Crowded Link Train on April 6 (Seattle Subway – Twitter)

As ST3’s Motor Vehicle Excise Tax (MVET) drama continues, yesterday the House Transportation Committee passed HB 2201 by a bipartisan 20-5 vote. The compromise bill would require Sound Transit to use the newer 2006 vehicle depreciation schedule, and to offer credits and refunds to those who had already paid under the old one. In addition, the bill requires Sound Transit to find the money to do this without impacting project delivery. The bill states that if this new valuation method threatens project delivery, the agency has trim project elements in a specified order:

If, when implementing the program, the RTA is not able to deliver the plan as approved originally, the RTA must identify savings and cost reductions first, from parking facility projects; second, from commuter rail projects; third, from transit-bus related projects; and fourth, from light rail projects.

It’s hard to believe it’s only been six weeks since Sound Transit 3’s (ST3) Motor Vehicle Excise Taxes (MVET) took effect. Car tabs have always been a political minefield. People pay them up front in a lump sum, and those who drive but don’t take transit experience them as a punitive taking. On March 1, the voter-approved MVET went up by 266%, from 0.3% to 1.1%. Endless digital ink and legislative oxygen has been spilled decrying the MSRP-derived depreciation schedule that calculates the MVET. That formula tends to inflate car values over their realistic resale price for the first decade or so of a car’s life.

The resulting sticker shock has proven a golden opportunity for disingenuous legislative grandstanding. To hear Republican legislators tell it, this controversy proves that Sound Transit is an agency in need of sweeping accountability reforms after hoodwinking voters and stealing from them.

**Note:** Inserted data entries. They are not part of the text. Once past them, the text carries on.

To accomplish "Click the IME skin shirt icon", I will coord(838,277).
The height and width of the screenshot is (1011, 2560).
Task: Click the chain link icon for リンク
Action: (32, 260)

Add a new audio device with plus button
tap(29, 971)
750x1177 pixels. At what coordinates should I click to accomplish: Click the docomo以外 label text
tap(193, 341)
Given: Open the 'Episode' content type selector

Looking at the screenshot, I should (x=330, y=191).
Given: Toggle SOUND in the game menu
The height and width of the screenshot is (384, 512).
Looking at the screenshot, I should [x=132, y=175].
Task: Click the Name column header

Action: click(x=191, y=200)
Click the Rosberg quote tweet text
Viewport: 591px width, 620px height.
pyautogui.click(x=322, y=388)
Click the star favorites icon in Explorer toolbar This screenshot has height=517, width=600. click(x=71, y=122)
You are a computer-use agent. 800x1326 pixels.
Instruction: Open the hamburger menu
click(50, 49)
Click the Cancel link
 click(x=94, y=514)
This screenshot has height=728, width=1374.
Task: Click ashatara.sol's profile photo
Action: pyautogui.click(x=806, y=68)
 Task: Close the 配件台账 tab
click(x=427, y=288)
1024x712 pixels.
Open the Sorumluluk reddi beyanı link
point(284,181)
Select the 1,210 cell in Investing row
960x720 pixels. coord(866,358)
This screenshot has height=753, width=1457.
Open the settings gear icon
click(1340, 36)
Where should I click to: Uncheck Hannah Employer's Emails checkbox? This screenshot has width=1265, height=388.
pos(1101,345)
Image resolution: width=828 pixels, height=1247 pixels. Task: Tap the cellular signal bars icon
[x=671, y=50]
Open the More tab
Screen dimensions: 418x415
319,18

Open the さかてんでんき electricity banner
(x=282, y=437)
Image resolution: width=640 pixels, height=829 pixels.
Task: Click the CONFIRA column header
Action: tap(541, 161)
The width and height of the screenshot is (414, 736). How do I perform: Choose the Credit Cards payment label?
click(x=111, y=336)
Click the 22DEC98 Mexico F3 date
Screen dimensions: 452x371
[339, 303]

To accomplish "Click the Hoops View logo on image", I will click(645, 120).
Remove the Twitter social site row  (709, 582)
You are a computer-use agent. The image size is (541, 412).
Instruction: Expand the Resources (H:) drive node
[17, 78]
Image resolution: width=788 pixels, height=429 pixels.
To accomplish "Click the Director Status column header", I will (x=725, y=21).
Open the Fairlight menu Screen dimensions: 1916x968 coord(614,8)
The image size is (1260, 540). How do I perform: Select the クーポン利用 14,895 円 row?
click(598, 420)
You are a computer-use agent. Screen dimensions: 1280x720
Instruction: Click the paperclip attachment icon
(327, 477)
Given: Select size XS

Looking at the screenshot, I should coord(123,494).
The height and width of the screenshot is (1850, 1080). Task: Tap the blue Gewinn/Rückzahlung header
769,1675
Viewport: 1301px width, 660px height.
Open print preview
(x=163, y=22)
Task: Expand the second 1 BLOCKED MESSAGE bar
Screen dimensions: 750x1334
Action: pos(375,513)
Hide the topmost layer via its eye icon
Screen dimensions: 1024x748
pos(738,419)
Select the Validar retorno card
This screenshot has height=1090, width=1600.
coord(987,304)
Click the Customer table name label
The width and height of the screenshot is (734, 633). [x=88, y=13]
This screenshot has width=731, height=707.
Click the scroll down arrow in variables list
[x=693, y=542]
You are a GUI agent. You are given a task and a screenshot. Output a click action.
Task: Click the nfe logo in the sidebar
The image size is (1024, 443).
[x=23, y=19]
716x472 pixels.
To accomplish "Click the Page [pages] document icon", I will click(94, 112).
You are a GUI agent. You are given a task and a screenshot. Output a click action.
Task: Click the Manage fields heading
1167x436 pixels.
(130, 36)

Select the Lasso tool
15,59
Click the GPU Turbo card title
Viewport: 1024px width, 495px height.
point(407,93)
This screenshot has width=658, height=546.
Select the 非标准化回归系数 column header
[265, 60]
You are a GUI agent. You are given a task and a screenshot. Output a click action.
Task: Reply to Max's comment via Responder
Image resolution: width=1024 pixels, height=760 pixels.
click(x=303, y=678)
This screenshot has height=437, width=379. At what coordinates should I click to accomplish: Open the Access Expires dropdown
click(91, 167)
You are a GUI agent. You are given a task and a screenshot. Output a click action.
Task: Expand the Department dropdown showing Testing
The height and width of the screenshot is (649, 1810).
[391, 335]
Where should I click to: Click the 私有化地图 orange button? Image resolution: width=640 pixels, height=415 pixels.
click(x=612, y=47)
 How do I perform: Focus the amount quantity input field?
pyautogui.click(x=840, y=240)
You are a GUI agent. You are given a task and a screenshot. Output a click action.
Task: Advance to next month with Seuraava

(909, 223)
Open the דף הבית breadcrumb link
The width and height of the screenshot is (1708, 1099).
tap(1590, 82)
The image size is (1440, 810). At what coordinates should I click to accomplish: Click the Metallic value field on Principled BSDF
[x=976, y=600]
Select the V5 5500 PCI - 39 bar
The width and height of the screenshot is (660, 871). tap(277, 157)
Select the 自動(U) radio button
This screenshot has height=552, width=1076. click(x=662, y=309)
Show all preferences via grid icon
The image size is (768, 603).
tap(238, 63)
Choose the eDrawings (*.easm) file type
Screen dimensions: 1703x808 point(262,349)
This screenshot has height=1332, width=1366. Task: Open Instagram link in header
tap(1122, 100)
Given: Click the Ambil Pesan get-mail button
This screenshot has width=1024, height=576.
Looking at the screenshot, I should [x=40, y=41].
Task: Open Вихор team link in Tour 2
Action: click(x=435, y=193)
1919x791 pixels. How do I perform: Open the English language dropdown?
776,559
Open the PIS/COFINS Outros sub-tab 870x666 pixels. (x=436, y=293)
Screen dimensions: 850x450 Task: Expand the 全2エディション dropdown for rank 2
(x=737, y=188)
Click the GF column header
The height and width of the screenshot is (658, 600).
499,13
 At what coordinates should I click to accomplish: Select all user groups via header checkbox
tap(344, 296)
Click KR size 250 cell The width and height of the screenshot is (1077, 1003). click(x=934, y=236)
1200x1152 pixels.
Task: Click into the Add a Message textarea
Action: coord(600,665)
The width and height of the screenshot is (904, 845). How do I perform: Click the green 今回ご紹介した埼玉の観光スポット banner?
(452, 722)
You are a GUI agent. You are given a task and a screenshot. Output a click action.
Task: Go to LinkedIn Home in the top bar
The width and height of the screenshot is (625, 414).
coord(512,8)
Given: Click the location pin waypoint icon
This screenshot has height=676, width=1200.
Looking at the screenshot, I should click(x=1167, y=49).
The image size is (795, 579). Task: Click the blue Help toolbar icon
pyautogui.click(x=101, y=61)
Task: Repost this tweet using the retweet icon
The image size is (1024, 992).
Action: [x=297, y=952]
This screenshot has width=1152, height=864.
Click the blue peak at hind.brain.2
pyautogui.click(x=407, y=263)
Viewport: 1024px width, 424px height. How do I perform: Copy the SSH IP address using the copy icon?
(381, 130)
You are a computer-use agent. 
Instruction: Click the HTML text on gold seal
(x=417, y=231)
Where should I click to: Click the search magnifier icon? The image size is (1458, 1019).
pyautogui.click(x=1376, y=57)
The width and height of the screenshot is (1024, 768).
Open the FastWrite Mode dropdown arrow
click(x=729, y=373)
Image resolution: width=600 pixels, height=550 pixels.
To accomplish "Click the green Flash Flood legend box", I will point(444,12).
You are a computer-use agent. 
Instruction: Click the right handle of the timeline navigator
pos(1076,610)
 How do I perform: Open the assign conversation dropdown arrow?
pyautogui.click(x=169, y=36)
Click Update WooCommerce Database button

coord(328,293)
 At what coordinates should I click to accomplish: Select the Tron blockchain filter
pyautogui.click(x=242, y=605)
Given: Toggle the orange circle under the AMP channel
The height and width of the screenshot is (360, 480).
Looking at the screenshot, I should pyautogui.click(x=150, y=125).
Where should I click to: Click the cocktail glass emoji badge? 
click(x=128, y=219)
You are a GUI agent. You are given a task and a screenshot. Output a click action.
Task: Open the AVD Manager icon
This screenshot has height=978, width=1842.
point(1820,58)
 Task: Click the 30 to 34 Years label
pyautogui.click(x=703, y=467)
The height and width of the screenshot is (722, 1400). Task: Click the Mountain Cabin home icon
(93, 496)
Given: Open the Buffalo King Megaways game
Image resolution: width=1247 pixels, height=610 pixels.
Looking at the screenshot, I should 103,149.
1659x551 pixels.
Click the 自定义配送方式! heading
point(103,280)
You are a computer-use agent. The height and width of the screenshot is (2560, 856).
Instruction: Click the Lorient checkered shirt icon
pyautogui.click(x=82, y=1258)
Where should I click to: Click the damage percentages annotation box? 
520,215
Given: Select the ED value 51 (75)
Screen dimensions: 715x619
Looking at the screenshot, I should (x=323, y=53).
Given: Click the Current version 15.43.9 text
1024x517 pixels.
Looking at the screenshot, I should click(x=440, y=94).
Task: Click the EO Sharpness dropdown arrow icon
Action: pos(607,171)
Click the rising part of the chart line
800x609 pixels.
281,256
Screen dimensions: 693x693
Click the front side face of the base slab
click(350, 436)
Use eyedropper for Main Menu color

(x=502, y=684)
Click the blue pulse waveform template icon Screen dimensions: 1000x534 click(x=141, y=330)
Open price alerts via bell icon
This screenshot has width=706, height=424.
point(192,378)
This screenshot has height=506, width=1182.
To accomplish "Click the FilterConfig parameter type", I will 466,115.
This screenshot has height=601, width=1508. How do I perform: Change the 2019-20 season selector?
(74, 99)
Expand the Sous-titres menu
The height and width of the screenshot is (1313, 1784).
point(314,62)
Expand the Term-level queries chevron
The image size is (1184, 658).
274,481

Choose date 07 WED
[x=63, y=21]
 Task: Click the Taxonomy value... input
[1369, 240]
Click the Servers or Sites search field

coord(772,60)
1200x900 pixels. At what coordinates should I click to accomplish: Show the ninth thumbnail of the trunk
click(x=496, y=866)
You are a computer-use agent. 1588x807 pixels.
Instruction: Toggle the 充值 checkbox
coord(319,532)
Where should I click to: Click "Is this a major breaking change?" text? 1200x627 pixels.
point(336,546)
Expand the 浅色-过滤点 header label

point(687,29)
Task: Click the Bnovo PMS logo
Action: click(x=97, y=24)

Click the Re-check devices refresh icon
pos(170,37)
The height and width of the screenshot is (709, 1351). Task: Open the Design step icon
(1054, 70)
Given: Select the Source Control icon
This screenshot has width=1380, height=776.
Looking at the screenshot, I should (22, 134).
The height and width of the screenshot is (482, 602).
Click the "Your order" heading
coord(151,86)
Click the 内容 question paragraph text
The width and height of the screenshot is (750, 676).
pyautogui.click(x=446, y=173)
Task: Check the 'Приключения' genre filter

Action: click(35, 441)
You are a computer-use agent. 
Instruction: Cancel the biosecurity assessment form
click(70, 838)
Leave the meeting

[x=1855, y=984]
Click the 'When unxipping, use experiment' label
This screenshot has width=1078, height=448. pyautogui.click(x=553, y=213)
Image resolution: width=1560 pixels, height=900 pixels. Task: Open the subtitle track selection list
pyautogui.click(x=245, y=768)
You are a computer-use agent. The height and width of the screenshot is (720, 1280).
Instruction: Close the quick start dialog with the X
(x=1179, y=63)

But this framing is like a hunter blaming the bear for stepping into a trap it set. The depreciation schedule was not a Sound Transit creation, but a legislative directive clearly contained in the 2015 transportation revenue package (SB 5987). From the Final Bill Report:

Motor Vehicle Excise Tax (MVET). An MVET is a tax paid on the value of a motor vehicle. For the purpose of determining any locally imposed MVET, the value of a vehicle other than a truck or trailer is 85 percent of the manufacturer’s base suggested retail price of the vehicle when first offered for sale as a new vehicle, excluding any optional equipment, applicable federal excise taxes, state and local sales or use taxes, transportation or shipping costs, or preparatory or delivery costs, multiplied by the applicable percentage listed in the depreciation schedules. [emphasis mine]

And from the bill itself:

Notwithstanding any other provision of this subsection or chapter 82.44 RCW, a motor vehicle excise tax imposed by a regional transit authority before or after the effective date of this section must comply with chapter 82.44 RCW as it existed on January 1, 1996, until December 31st of the year in which the regional transit authority repays bond debt to which a motor vehicle excise tax was pledged before the effective date of this section. Motor vehicle taxes collected by regional transit authorities after December 31st of the year in which a regional transit authority repays bond debt to which a motor vehicle excise tax was pledged before the effective date of this section must comply with chapter 82.44 RCW as it existed on the date the tax was approved by voters.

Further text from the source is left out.